What is required:
When you reach the line in the data below that contains "Task: Open the @MailOnline handle link", please start repeating lines exactly, and stop after the line that contains "This screenshot has width=1500, height=760.", repeating nothing else.

Provided data:
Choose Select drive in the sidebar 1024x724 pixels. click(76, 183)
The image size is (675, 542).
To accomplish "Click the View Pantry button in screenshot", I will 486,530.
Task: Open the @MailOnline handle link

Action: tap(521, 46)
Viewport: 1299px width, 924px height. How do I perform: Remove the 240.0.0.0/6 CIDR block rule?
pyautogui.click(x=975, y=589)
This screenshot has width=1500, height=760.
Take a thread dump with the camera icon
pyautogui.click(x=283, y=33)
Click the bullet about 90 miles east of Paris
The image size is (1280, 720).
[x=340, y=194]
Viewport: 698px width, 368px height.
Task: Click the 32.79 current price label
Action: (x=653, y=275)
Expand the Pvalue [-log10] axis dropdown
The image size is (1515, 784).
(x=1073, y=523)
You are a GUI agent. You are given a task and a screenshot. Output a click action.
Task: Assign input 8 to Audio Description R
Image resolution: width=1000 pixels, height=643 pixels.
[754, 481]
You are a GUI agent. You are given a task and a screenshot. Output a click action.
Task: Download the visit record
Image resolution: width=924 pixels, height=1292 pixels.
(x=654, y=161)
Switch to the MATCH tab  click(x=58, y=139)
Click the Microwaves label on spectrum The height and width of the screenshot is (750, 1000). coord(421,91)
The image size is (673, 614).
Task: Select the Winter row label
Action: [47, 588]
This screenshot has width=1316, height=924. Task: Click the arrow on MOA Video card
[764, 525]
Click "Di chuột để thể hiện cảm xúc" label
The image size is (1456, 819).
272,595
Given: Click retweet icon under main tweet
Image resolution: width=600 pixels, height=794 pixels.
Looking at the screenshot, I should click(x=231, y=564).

Your response:
Task: Open the @MailOnline handle link

Action: tap(521, 46)
Viewport: 1299px width, 924px height. How do I perform: Remove the 240.0.0.0/6 CIDR block rule?
pyautogui.click(x=975, y=589)
This screenshot has width=1500, height=760.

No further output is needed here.